* **WHAT YOU WILL DO**: Replicate the data exactly, every line included.

* **MATERIAL FOR THIS TASK**:
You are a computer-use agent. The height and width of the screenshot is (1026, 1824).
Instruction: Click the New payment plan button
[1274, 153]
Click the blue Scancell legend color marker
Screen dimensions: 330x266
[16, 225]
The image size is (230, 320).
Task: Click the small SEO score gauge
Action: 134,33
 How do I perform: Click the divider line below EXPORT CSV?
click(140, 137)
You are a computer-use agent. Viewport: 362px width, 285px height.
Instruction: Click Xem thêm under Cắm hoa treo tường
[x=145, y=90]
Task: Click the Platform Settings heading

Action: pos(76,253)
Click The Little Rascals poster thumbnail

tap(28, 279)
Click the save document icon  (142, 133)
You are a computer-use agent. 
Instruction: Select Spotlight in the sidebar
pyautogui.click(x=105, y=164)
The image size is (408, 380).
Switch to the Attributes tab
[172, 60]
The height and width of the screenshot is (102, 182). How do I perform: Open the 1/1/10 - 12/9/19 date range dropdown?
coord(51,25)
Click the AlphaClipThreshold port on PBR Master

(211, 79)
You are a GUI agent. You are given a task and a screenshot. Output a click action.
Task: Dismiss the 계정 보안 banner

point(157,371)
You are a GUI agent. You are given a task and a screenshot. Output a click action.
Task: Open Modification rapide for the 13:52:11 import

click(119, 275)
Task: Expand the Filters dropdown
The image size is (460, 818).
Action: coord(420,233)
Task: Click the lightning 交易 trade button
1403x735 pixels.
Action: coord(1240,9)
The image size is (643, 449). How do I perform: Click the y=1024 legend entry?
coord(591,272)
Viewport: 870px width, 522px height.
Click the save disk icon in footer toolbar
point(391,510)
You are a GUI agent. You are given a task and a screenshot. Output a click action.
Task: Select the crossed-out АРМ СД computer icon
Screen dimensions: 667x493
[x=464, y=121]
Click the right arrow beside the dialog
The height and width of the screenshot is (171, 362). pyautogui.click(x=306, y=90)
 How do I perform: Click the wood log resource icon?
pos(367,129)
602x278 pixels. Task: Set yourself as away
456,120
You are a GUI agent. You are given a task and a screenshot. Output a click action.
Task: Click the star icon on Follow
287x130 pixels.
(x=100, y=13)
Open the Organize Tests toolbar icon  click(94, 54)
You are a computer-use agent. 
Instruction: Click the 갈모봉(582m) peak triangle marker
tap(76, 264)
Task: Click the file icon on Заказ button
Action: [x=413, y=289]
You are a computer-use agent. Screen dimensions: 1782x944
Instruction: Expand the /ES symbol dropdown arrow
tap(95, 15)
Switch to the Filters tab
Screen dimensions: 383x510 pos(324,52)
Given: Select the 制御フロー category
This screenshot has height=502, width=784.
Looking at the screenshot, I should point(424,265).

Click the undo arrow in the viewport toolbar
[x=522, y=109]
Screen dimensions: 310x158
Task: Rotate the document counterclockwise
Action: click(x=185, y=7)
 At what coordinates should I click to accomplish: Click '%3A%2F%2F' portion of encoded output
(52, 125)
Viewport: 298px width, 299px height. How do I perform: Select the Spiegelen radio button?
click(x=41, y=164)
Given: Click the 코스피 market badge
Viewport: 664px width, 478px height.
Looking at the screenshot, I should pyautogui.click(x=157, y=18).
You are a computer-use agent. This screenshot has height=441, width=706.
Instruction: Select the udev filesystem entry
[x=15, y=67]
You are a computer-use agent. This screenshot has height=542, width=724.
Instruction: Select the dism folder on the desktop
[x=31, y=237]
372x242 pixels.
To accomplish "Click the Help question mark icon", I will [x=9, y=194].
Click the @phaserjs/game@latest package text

* **OUTPUT OF THE EXERCISE**:
You are a computer-use agent. The height and width of the screenshot is (1026, 1824).
Instruction: Click the New payment plan button
[1274, 153]
Click the blue Scancell legend color marker
Screen dimensions: 330x266
[16, 225]
The image size is (230, 320).
Task: Click the small SEO score gauge
Action: 134,33
 How do I perform: Click the divider line below EXPORT CSV?
click(140, 137)
You are a computer-use agent. Viewport: 362px width, 285px height.
Instruction: Click Xem thêm under Cắm hoa treo tường
[x=145, y=90]
Task: Click the Platform Settings heading

Action: pos(76,253)
Click The Little Rascals poster thumbnail

tap(28, 279)
Click the save document icon  (142, 133)
You are a computer-use agent. 
Instruction: Select Spotlight in the sidebar
pyautogui.click(x=105, y=164)
The image size is (408, 380).
Switch to the Attributes tab
[172, 60]
The height and width of the screenshot is (102, 182). How do I perform: Open the 1/1/10 - 12/9/19 date range dropdown?
coord(51,25)
Click the AlphaClipThreshold port on PBR Master

(211, 79)
You are a GUI agent. You are given a task and a screenshot. Output a click action.
Task: Dismiss the 계정 보안 banner

point(157,371)
You are a GUI agent. You are given a task and a screenshot. Output a click action.
Task: Open Modification rapide for the 13:52:11 import

click(119, 275)
Task: Expand the Filters dropdown
The image size is (460, 818).
Action: coord(420,233)
Task: Click the lightning 交易 trade button
1403x735 pixels.
Action: coord(1240,9)
The image size is (643, 449). How do I perform: Click the y=1024 legend entry?
coord(591,272)
Viewport: 870px width, 522px height.
Click the save disk icon in footer toolbar
point(391,510)
You are a GUI agent. You are given a task and a screenshot. Output a click action.
Task: Select the crossed-out АРМ СД computer icon
Screen dimensions: 667x493
[x=464, y=121]
Click the right arrow beside the dialog
The height and width of the screenshot is (171, 362). pyautogui.click(x=306, y=90)
 How do I perform: Click the wood log resource icon?
pos(367,129)
602x278 pixels. Task: Set yourself as away
456,120
You are a GUI agent. You are given a task and a screenshot. Output a click action.
Task: Click the star icon on Follow
287x130 pixels.
(x=100, y=13)
Open the Organize Tests toolbar icon  click(94, 54)
You are a computer-use agent. 
Instruction: Click the 갈모봉(582m) peak triangle marker
tap(76, 264)
Task: Click the file icon on Заказ button
Action: [x=413, y=289]
You are a computer-use agent. Screen dimensions: 1782x944
Instruction: Expand the /ES symbol dropdown arrow
tap(95, 15)
Switch to the Filters tab
Screen dimensions: 383x510 pos(324,52)
Given: Select the 制御フロー category
This screenshot has height=502, width=784.
Looking at the screenshot, I should point(424,265).

Click the undo arrow in the viewport toolbar
[x=522, y=109]
Screen dimensions: 310x158
Task: Rotate the document counterclockwise
Action: click(x=185, y=7)
 At what coordinates should I click to accomplish: Click '%3A%2F%2F' portion of encoded output
(52, 125)
Viewport: 298px width, 299px height. How do I perform: Select the Spiegelen radio button?
click(x=41, y=164)
Given: Click the 코스피 market badge
Viewport: 664px width, 478px height.
Looking at the screenshot, I should pyautogui.click(x=157, y=18).
You are a computer-use agent. This screenshot has height=441, width=706.
Instruction: Select the udev filesystem entry
[x=15, y=67]
You are a computer-use agent. This screenshot has height=542, width=724.
Instruction: Select the dism folder on the desktop
[x=31, y=237]
372x242 pixels.
To accomplish "Click the Help question mark icon", I will [x=9, y=194].
Click the @phaserjs/game@latest package text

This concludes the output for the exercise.